- _Data extracted from a collection_:
Segment Open
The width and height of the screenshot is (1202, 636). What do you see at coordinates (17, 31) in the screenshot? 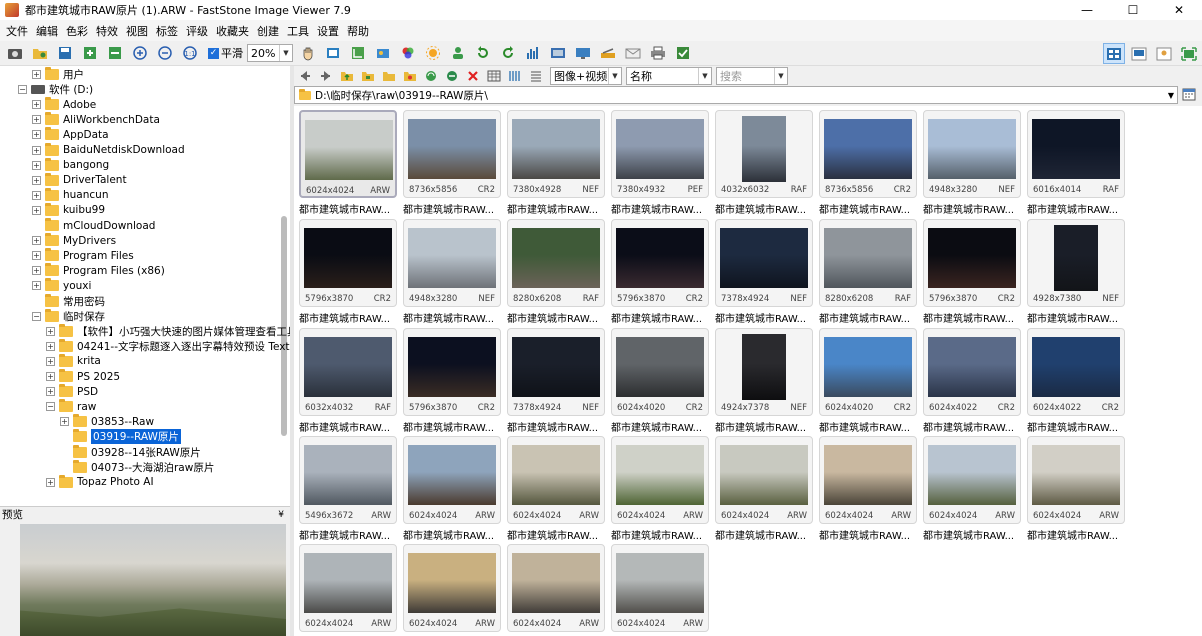
I see `menu-item: 文件` at bounding box center [17, 31].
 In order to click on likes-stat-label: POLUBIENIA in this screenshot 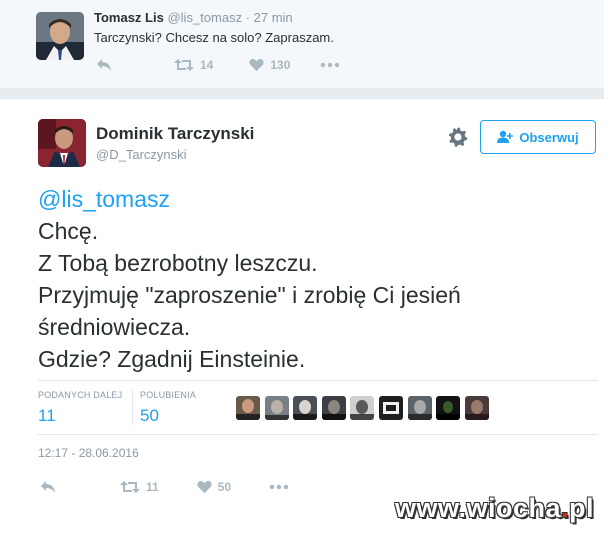, I will do `click(168, 395)`.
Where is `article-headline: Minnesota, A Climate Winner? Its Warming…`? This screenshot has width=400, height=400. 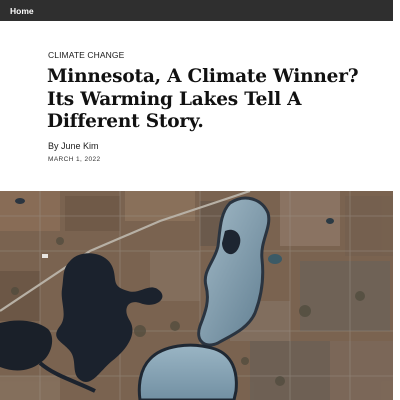
article-headline: Minnesota, A Climate Winner? Its Warming… is located at coordinates (203, 99).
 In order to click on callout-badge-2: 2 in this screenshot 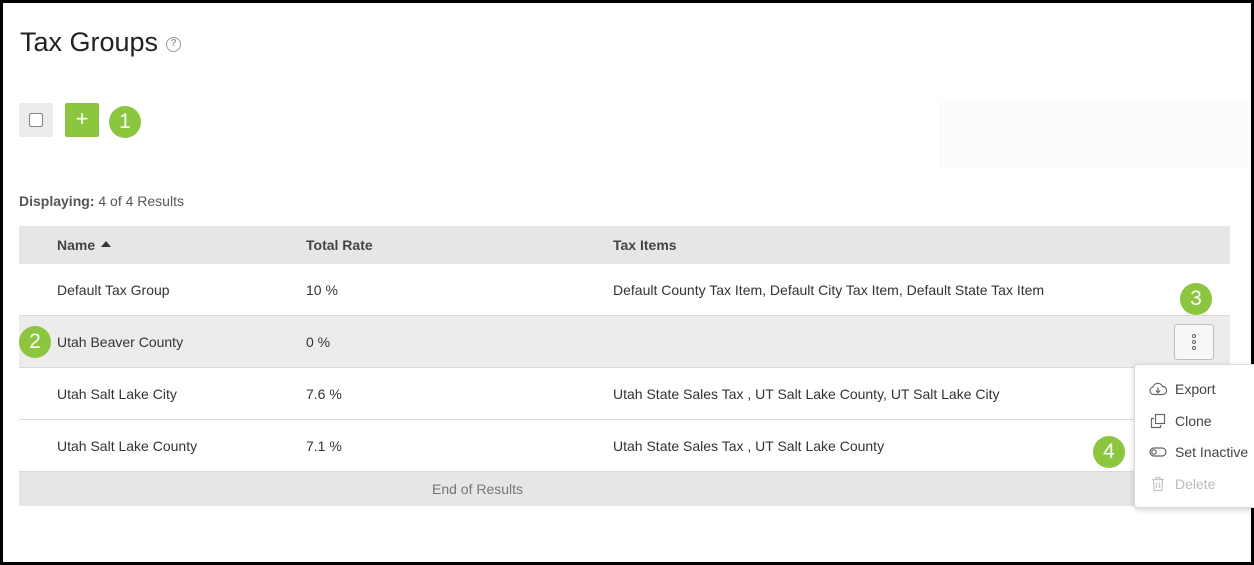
Segment Closed
Set down the records word for word, from the line containing "has width=400, height=400." through the end of the records. Leave out the pictures.

- _Task solution_:
Where is `article-headline: Minnesota, A Climate Winner? Its Warming…`? This screenshot has width=400, height=400. 
article-headline: Minnesota, A Climate Winner? Its Warming… is located at coordinates (203, 99).
 In order to click on callout-badge-2: 2 in this screenshot 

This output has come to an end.